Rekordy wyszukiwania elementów

= = = = =

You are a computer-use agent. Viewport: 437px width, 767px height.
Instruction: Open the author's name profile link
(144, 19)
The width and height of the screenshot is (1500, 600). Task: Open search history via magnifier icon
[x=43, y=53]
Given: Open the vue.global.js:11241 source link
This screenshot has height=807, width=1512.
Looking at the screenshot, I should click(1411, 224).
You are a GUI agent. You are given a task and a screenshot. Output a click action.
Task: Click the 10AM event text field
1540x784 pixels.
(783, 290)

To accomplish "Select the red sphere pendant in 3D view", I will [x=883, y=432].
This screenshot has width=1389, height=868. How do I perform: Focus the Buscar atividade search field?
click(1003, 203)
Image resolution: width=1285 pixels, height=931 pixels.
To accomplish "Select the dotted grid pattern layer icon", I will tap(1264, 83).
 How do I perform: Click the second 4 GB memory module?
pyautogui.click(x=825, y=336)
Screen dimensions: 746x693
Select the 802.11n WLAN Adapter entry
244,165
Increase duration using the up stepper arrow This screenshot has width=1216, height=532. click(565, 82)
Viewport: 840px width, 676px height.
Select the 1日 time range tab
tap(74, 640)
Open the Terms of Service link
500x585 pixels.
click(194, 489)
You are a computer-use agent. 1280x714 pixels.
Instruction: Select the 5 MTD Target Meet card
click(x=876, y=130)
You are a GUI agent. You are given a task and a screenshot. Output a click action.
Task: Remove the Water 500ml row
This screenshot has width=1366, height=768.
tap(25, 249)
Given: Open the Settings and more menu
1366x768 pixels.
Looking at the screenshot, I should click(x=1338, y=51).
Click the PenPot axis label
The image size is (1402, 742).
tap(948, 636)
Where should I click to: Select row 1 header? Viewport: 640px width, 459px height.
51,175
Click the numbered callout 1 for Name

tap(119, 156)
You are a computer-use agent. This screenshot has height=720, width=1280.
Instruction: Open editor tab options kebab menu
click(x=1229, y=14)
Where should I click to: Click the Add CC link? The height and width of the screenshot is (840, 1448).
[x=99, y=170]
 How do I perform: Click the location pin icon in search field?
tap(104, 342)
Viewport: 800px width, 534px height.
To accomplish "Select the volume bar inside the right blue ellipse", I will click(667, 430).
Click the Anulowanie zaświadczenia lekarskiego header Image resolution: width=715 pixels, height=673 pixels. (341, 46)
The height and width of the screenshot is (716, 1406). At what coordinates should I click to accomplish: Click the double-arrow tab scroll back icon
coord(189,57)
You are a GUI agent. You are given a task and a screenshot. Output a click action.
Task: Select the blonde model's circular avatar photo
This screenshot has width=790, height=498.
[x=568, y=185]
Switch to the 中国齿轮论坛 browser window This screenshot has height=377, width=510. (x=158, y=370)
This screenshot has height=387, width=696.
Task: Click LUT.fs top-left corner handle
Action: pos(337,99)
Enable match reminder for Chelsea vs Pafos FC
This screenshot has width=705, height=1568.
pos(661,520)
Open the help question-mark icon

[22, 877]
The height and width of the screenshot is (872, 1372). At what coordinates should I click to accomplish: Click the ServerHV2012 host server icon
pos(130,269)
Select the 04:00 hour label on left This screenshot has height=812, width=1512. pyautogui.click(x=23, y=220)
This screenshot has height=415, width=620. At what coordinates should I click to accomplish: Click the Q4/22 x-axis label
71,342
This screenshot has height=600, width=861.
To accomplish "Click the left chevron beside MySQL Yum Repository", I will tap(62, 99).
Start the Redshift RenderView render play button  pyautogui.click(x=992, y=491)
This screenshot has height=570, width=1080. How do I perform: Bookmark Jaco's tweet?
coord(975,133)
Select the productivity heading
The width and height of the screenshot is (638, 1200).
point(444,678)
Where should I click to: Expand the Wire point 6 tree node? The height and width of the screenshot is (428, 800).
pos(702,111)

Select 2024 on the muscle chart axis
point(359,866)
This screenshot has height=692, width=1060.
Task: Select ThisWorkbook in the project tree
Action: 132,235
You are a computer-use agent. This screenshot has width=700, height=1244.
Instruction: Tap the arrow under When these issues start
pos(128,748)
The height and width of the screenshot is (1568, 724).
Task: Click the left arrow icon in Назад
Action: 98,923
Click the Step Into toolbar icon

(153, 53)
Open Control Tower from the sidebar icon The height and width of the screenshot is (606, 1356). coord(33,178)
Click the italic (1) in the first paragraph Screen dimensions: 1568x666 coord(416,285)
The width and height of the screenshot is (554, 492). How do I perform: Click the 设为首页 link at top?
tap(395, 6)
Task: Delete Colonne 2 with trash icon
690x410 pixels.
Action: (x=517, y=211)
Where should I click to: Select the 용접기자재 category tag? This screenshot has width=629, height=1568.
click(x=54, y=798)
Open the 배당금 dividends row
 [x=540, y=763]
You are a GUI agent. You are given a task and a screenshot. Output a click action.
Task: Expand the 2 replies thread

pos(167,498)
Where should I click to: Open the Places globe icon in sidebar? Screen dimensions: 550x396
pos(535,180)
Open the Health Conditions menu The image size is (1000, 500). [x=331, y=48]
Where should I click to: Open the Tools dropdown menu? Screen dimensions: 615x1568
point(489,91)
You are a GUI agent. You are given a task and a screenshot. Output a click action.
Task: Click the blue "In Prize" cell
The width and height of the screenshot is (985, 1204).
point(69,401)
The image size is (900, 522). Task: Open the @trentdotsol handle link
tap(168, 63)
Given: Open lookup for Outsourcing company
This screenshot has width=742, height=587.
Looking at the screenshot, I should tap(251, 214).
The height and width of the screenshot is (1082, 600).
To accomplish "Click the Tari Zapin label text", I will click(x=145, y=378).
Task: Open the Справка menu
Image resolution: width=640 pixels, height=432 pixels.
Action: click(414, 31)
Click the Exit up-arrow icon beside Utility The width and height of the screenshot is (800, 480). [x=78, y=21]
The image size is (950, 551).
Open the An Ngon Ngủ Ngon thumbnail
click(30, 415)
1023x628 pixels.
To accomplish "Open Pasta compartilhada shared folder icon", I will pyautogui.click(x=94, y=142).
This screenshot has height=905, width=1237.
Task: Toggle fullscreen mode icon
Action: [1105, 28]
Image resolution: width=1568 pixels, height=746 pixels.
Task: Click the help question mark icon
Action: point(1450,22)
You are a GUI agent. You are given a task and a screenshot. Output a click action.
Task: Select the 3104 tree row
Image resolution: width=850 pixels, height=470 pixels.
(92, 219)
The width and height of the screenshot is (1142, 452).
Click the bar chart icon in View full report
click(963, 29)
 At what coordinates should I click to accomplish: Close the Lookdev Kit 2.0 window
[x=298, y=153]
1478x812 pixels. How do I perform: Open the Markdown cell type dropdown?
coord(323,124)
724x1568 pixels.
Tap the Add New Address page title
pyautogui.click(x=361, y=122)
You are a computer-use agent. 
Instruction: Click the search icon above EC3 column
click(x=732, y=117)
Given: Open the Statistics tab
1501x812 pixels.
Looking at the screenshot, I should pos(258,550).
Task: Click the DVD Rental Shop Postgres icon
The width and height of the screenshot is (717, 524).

= = = = =

Policz wiersze rekordów, w których występuje ciąg „chart”, z uwzględnieniem wielkości liter. Podaj wyłącznie liczbę.

2